Kate Dixon

Throughout her career, Kate has worked in a male-dominated environment, and now, as Head of Technical Services at Manchester Met, she’s leading a male-dominated team.

Kate has lots of experience being the only woman in a team and over time has grown the confidence to thrive in this situation. She says: “Everyone finds it challenging to be different. You only really feel comfortable when there is someone you can identify with. If you’re the only one who looks like you or talks like you, it’s easy to let imposter syndrome creep in”.

A responsibility to create change

Having taken on the challenge of being different – often being the only woman around the table – and succeeded, Kate feels a sense of responsibility to make it easier for women, and other minorities, to progress.

She says: “I feel it’s my mission to change things – women (and men) have tried for many years to work as if they have no caring responsibilities. And that’s simply not right”.

She makes a point of being very open about her own family responsibilities in her professional life, and to talk proactively about flexibility; ingraining it into the team ethos.

As a result, she’s seeing a positive shift in working culture, with colleagues feeling comfortable to ask for the flexibility they need. In particular, she’s noticed a new generation of men asking for more flexibility – hopefully an indication of steps forward in gender equality, as men take on more caring and domestic responsibilities in the home.

Rising to the challenge of COVID-19

Technical services has been operational throughout the pandemic, with staff working on campus to perform essential maintenance, as well as going above and beyond their remits to support students. This been made much easier by Kate’s commitment to flexible working and understanding that we all – women and men in the workplace – need to strike a balance in order to be productive and happy. 

Kate has seen COVID-19 as an opportunity to normalise flexible working within her 200-strong team –  also feeling the benefits in her own personal life.

She says: “My office has been my bedroom for a year now, and I have often been working extra hours, with two children at home.
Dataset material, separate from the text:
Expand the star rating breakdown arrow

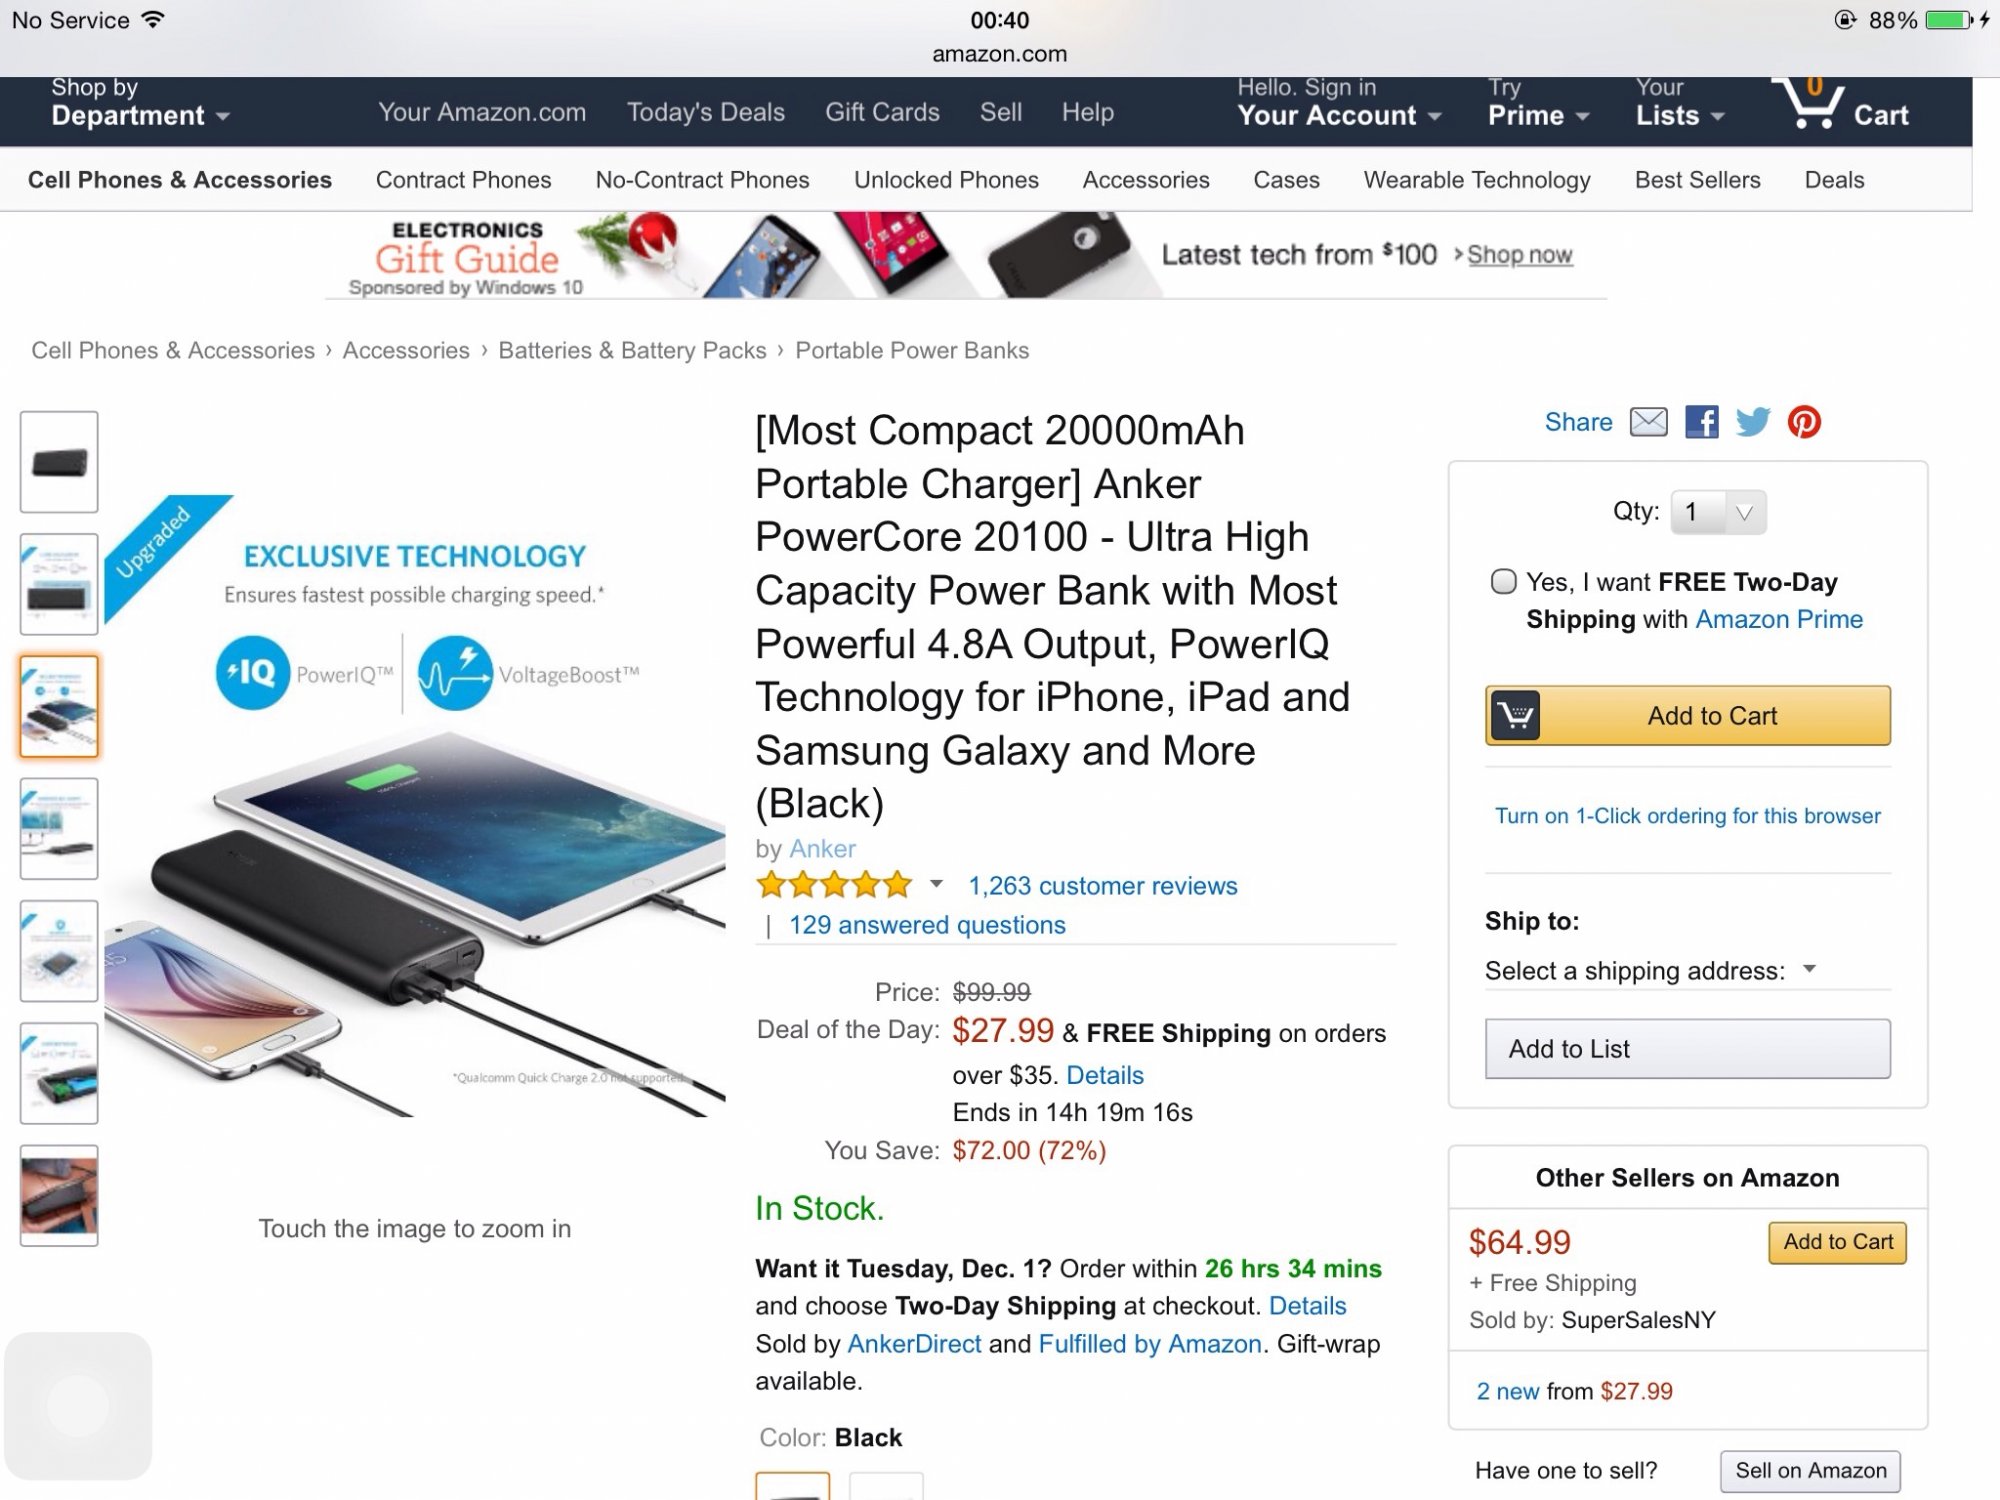pos(936,884)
Fortunately, my partner has been able to take on the bulk of childcare responsibilities, as he’s been furloughed. But even still, without building flexibility into how I do my job, there is no way could keep on top of things.

Role model

Kate’s female role model is Joni Mitchell – a folk singer and songwriter who rose to fame in the 1960s with her emotive storytelling and passionate calls for societal change.

Kate says: “She is a strong woman operating in a male-dominated industry, who has control of her career. Through her work, she tells women’s stories from a women’s perspective at that moment in time, but because she is a women, she is hugely underrated. If she had been a man, people would have taken a lot more notice of what she had to say, recognising her talents as a songwriter, musician, visual artist and producer.”

Choose to challenge

For International Women’s Day 2021, Kate chooses to challenge gender stereotyping in schools. She says:

We need to challenge how girls and boys are stereotyped from a very early age. We must remove the narrative that only boys like football or are good at maths and girls are good at art and humanities.

The gendered way we think about what men and women are good (and bad) at means we have often wasted talent, because young people have been pushed into careers that have been dictated by their gender, rather than their ability and passions. We need to work together to change this.